10 Responses to “Dreamyoga: The Ones That Scare Us”

  1. This is an area of Yoga so unfamiliar to me that I learn a ton every time I read one of your intriguing articles.

    Here's a provocative thought. Has anyone ever suggested that to scrutinize dreams more carefully and to shape our consciousness around them might actually interfere with their natural Jungian function of creating balance in our psyches?

    I kind of feel this way about my own dreams. I don't particularly want to try to remember them or analyse them or control them.

    Posting to Elephant Yoga on Facebook and Twitter.

    Bob W.
    Yoga Editor

  2. linda buzogany says:

    Morning Bob,

    Do you mean, do we f&*# ourselves up by giving so much credence to a dream? A valid question.


  3. No, not credence. Mere extra attention. Since for me it's a very unnatural thing to do, and since the Jungian theory is that dreams help establish balance in some mysterious way, how do we know that artificial emphasis on analysing our dreams doesn't in itself throw the natural system out further out of balance?

    Just something I'm thinking about. I love all your blogs about Dreamyoga, precisely because they are so contrary to my own inclinations.

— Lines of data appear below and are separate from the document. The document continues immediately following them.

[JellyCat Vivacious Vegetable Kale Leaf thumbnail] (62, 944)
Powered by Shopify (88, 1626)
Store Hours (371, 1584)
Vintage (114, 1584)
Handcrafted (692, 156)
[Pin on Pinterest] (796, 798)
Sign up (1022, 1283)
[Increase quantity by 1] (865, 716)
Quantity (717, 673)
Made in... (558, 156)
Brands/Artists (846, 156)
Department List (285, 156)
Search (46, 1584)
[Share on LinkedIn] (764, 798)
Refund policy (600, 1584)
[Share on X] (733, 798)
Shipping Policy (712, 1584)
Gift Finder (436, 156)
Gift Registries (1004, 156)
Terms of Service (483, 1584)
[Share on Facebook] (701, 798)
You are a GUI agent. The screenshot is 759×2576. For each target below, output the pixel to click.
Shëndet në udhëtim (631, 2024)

  4. Char PSI Tutor:Mentor says:

    I think Jung would disagree, as unconsciousness is part of that natural system and bringing aspects of our Self into consciousness is part of the individuation process~ we are meant to get a little unbalanced during the creation of balance~ order from chaos, our consciousness is nourished from our unconsious~ we ignore parts of ourselves when we ignore our dreams, IMO.

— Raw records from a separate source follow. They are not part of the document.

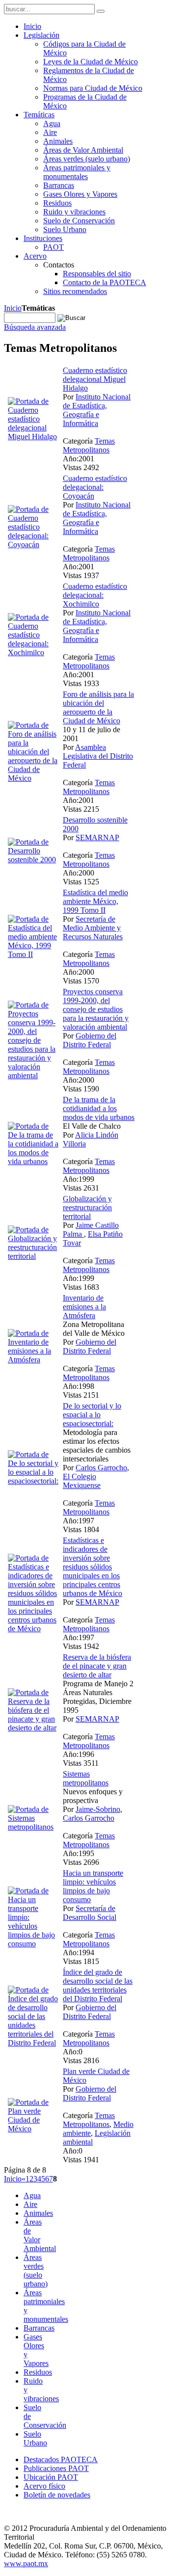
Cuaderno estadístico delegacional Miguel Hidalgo (95, 379)
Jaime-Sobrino (98, 1809)
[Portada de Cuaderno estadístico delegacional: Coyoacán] (33, 544)
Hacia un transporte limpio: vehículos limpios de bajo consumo (93, 1886)
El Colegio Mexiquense (82, 1480)
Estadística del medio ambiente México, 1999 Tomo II (95, 901)
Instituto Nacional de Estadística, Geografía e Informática (97, 410)
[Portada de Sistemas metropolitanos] (33, 1827)
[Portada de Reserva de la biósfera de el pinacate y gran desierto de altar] (33, 1728)
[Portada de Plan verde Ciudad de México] (33, 2129)
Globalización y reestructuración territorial (87, 1208)
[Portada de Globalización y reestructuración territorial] (33, 1256)
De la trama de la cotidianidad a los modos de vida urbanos (98, 1108)
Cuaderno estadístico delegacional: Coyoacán (95, 487)
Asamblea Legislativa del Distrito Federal (98, 756)
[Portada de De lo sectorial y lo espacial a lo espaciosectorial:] (33, 1481)
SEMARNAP (97, 837)
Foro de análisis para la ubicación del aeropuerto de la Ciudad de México (98, 707)
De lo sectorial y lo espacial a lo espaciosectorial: (92, 1415)
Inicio (13, 308)
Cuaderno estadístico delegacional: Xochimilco (95, 595)
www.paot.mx (26, 2563)
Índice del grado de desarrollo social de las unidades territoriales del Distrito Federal (97, 1985)
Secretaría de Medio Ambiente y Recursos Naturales (93, 928)
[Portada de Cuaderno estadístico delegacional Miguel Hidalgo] (33, 436)
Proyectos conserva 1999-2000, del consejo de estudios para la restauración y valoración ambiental (96, 1009)
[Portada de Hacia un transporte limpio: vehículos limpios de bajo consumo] (33, 1943)
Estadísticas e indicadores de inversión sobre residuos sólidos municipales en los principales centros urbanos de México (92, 1566)
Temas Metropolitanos (89, 445)
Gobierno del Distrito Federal (89, 1040)
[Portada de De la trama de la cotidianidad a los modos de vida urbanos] (33, 1161)
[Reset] (101, 11)
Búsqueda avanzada (35, 327)
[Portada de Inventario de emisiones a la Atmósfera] (33, 1359)
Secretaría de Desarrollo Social (89, 1912)
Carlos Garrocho (101, 1467)
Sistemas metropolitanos (85, 1778)
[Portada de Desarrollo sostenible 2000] (33, 859)
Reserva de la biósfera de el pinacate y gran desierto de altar (97, 1666)
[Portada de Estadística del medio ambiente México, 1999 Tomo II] (33, 954)
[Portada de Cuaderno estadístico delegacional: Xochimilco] (33, 652)
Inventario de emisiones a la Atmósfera (84, 1307)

  5. Char PSI Tutor:Mentor says:

    Great post Linda~ all the best sailing this sqall/storm. Rumi and others speak of a light so bright, it appears black. That alchemical black sun~ integration for sure ~:-)

  6. I wonder if dreams are a result of an overacting mind. Bad dreams are a reflection of our anxiety.

  7. The process of dream analysis, etc. from a psychological perspective is different from the dream yoga practices transmitted in authentic spiritual traditions. Even when we are talking about open-minded, cool perspectives, like Jung's, who fancied himself a bit of a yogi, it is still a different ball game.

    I am not saying that the psychology stuff is not useful, but it is an error to call it "dream yoga." Though I am not in a position to be giving out details of these practices, in a general sense most of the instructions include intentionally NOT getting involved with the "story" content of the dream at all.

    I graduated from a masters "transpersonal" psychology program where it was also very popular to confuse spiritually sensitive psychological dream work, and actual "dream yoga." I also graduated from a 7 year program of "Tantrik Yoga Studies", with a teacher that has received transmission in dream yoga practices from Indian Tantra, Vajrayana Tantra, Bon, Orthodox Daoism, etc. NONE of these practices resemble much of anything I learned in dream and consciousness classes in graduate school.

    Both practices – spiritually aware dream work, and dream yoga – are very useful and appropriate for different people in different times and situations. I am not knocking the work that the author of this article is doing, but am merely bringing attention to this common confusion. Best Wishes, yogi

  8. Thanks for this very interesting commentary, Energy.

  9. linda buzogany says:

    Thanks for this comment…an important clarification (which is discussed in an earlier article); focus here is on basic foundational practices…increasing dream awareness, etc. You're right, the Tibetan dream tradition says dream yoga frees us from the story all together; I use the term dream yoga to refer to attempts to join the inner and the outer. Thanks Energy of Mind.

  10. Hilary Lindsay says:


    I rarely remember my dreams but I have both reoccurring themes and a tendency to pick up a dream left off the night before, the second I close my eyes. That can go on for days.

    Thank you for your stories enlightening dreams in any way. I know little about my own other than they point up my fears.